* **THE INPUT**:
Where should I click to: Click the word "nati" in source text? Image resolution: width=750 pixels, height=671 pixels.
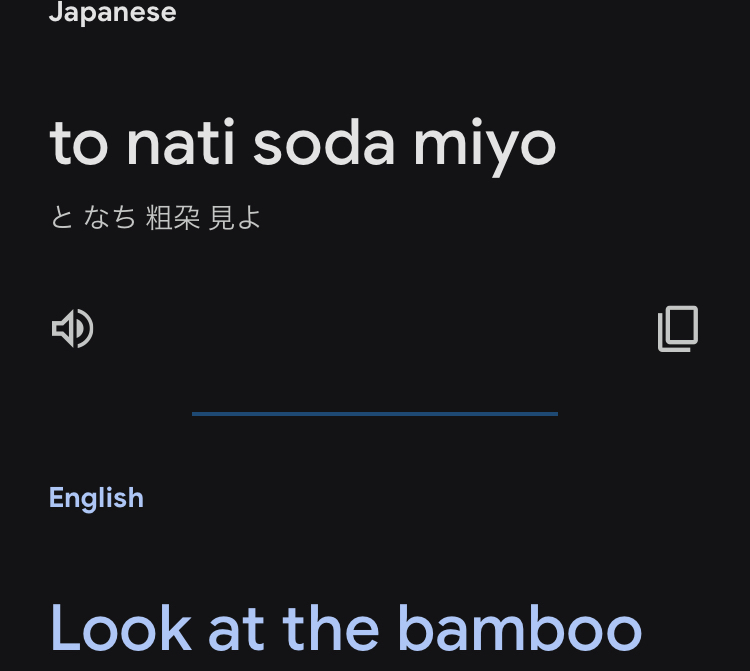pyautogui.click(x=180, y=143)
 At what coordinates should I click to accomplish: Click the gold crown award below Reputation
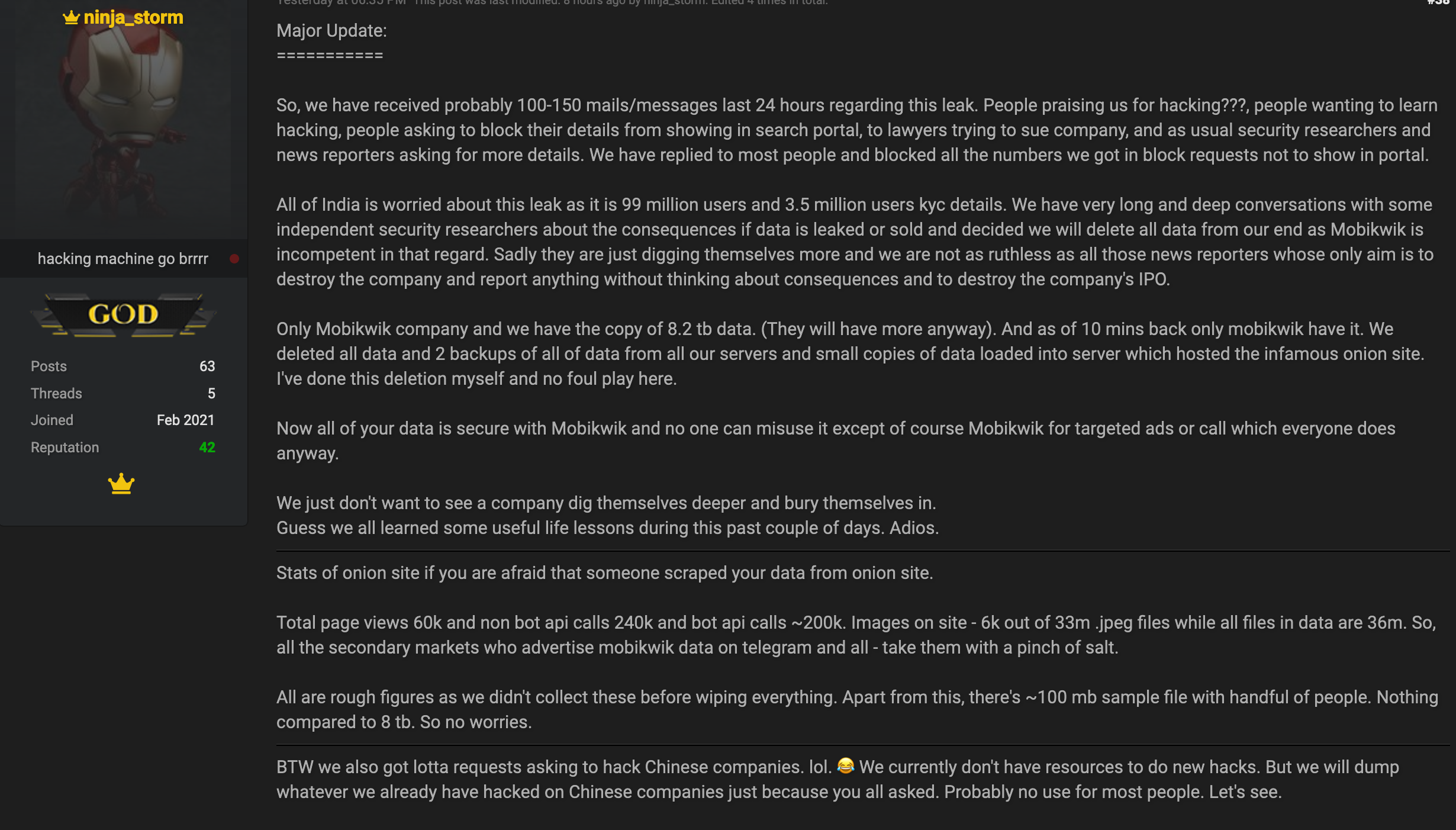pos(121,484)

---

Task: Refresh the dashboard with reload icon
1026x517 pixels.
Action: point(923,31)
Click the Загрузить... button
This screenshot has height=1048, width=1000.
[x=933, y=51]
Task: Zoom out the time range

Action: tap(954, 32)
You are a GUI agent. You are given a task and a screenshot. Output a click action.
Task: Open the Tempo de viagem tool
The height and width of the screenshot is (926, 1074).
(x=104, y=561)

...

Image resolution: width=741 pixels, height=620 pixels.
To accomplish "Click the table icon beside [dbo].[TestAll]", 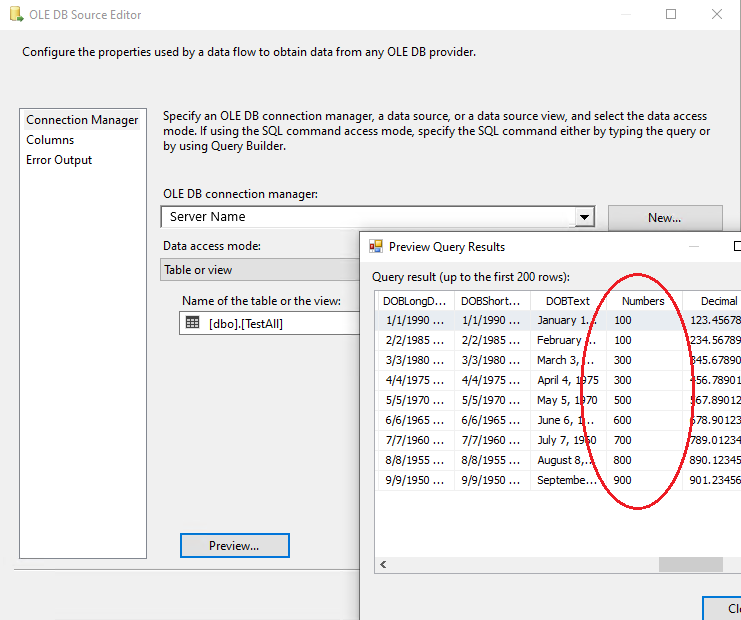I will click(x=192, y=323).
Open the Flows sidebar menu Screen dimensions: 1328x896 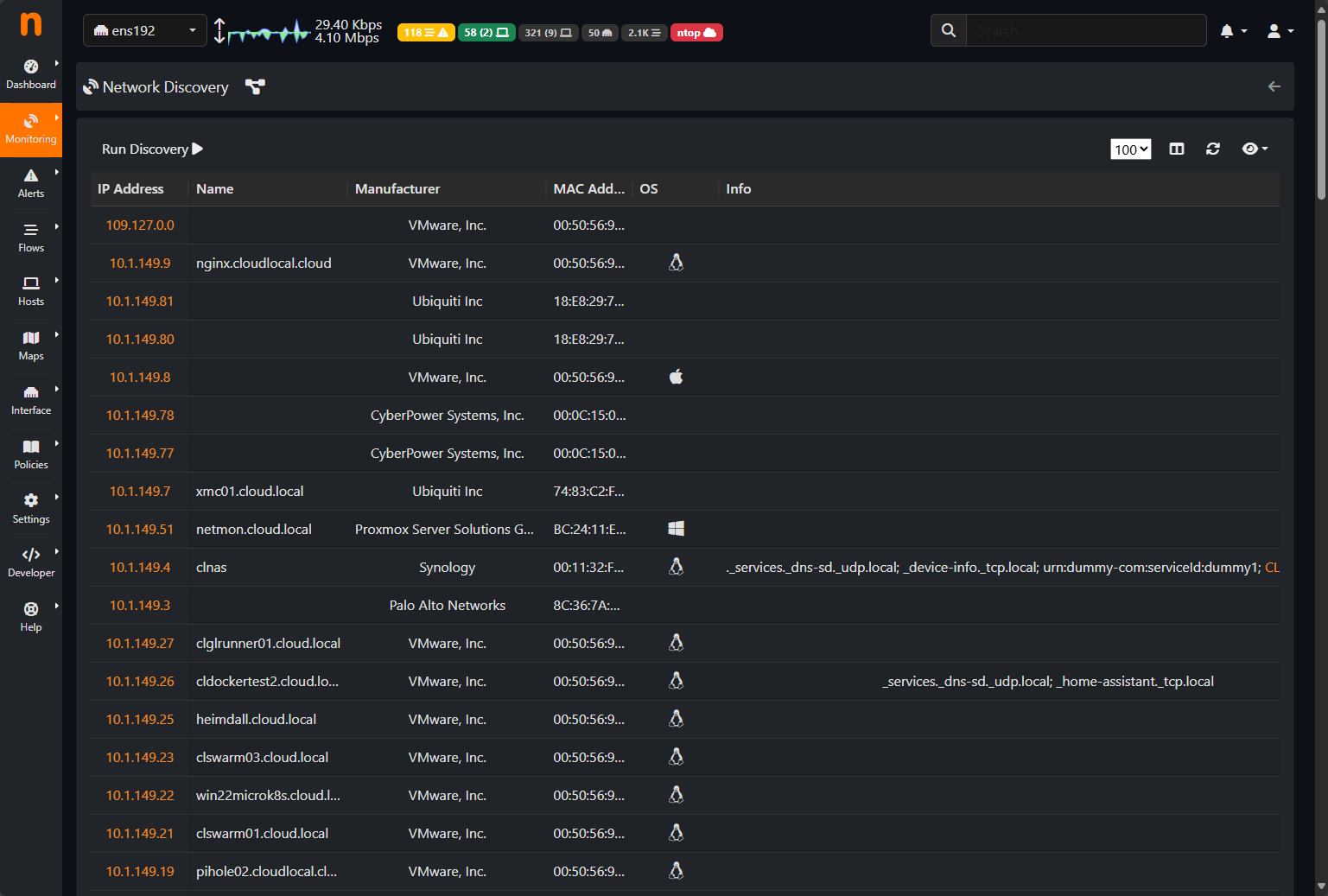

* **WORK INSTRUCTION**:
Within the material above, copy exactly the lines from the line that holds "Click the Загрузить... button" up to and including the line that holds "Task: Open the Tempo de viagem tool".

* **ANSWER AREA**:
Click the Загрузить... button
This screenshot has height=1048, width=1000.
[x=933, y=51]
Task: Zoom out the time range

Action: tap(954, 32)
You are a GUI agent. You are given a task and a screenshot. Output a click action.
Task: Open the Tempo de viagem tool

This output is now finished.